*What to produce*.
Can you carry on the personal post about weight loss and mental health from its last sentence?

*Passage to read*.
....

Actress/Spa Owner’s Weight Loss + Mental Health journey. Battle w/being bbw +anxiety/ptsd/depression



https://etsy.me/39Tzp2Z

I am down 15.8 pounds 🥳🎊

I have so much more to lose, but I’m not giving up. It’s extra hard because this is the day and age of liposuction, bbl’s, etc. I feel like I owe it to my body to go the natural route.

My weight gain came from years of molestation as a child and sexual assault as an adult. Those violations on my body were extremely traumatic.

As a young girl suffering from incest, as well as verbal/physical/emotional abuse, I coped by eating and cutting myself.

I’d finally lost the weight but then experienced rape, twice, as an adult. Those things coupled with (normal) toxic things like haters, toxic relationships, shitty family, racism, sexism, etc. took a toll on my health.

I am not fully healed yet, and may not ever be. But I am taking a stand to get my body back and get my mental health, to an ok place.

....

*Excerpted data*.
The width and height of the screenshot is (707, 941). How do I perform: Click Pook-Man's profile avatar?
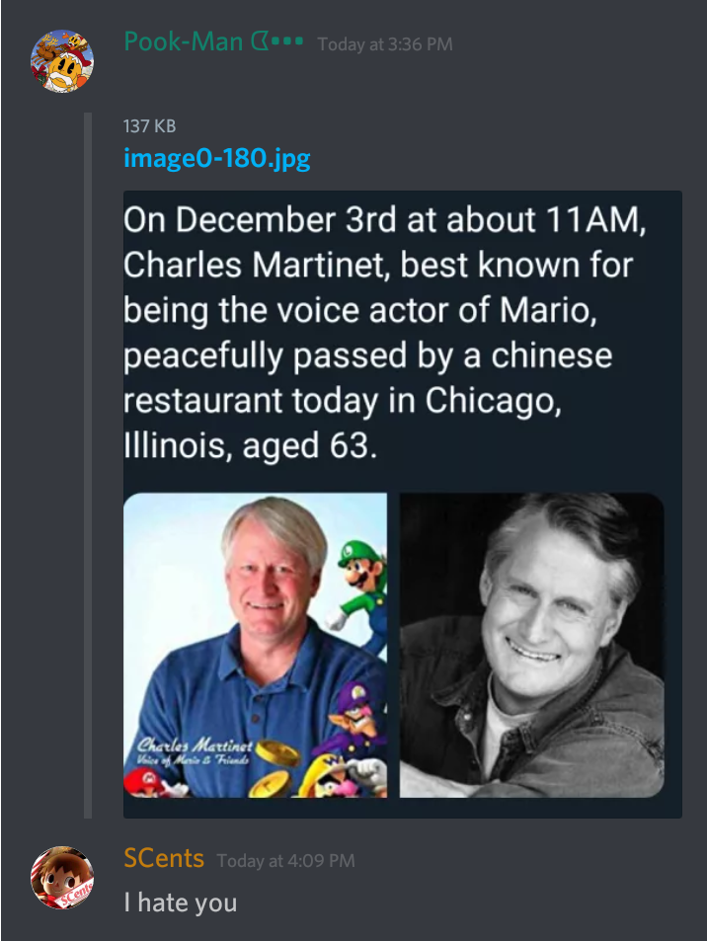[63, 58]
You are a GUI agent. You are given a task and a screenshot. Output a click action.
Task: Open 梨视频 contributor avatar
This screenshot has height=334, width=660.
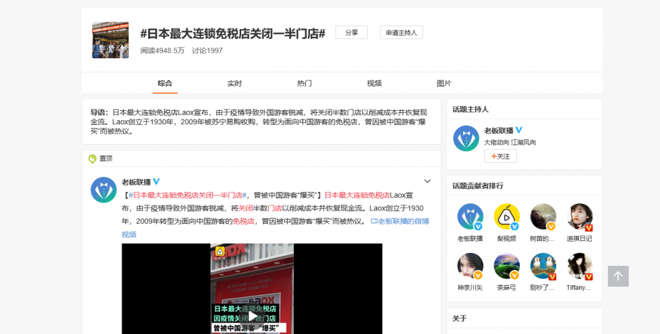[x=506, y=217]
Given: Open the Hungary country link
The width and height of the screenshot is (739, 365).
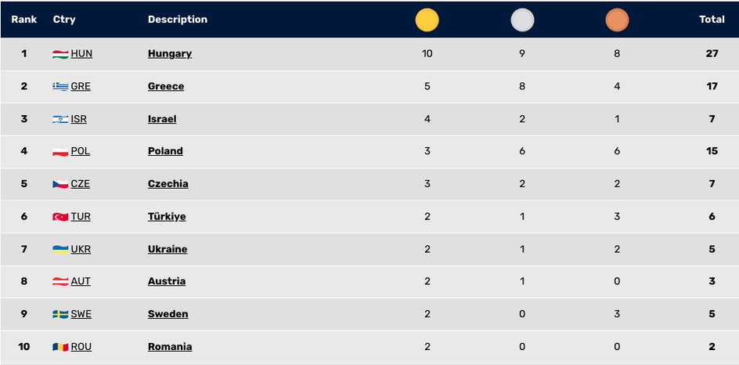Looking at the screenshot, I should point(170,54).
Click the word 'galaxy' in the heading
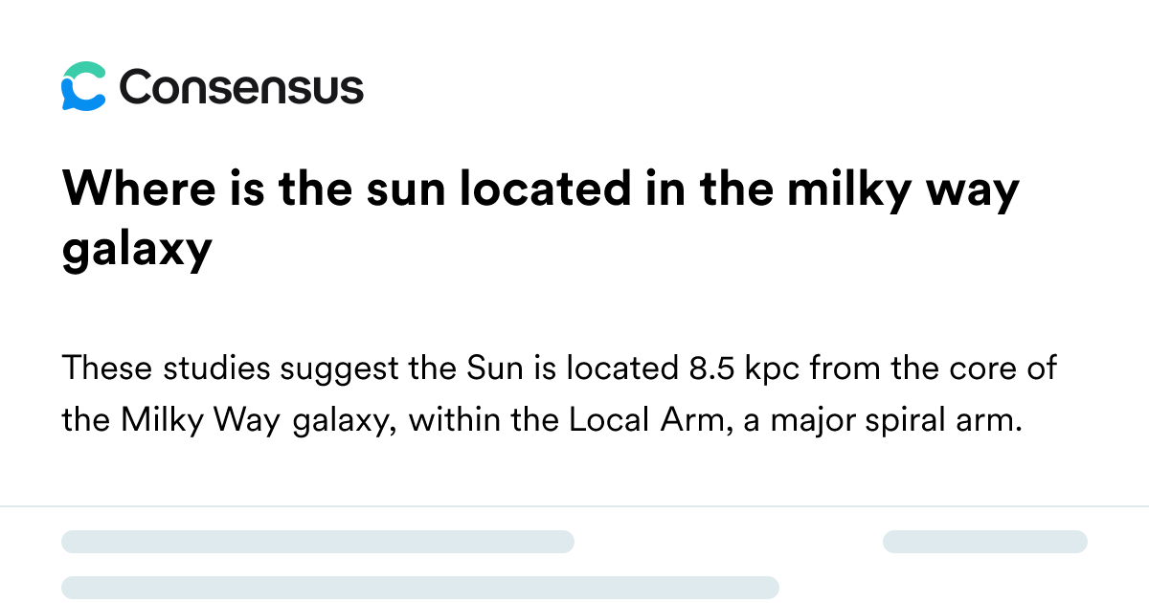Image resolution: width=1149 pixels, height=603 pixels. [x=137, y=253]
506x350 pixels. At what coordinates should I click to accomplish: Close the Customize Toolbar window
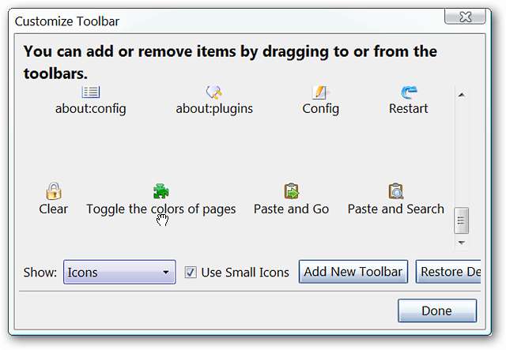pos(465,17)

....

*Exercise response*.
I have a lot of weight to lose but I am proud of myself so far. My knees and back ache less, I walk a few miles before getting tired, I can walk up and down staircases, my hair is health wise, etc.

What’s keeping me on the right path is exercising and counting calories. I log each meal. I bought a scale to track my pounds. I hate being fat. I don’t like being bbw. This is not who I am supposed to be. I don’t come from an overweight family. It saddens me what I have endured and that it has come to this. People have had control over my body my entire life.

It’s time for me to take my body back.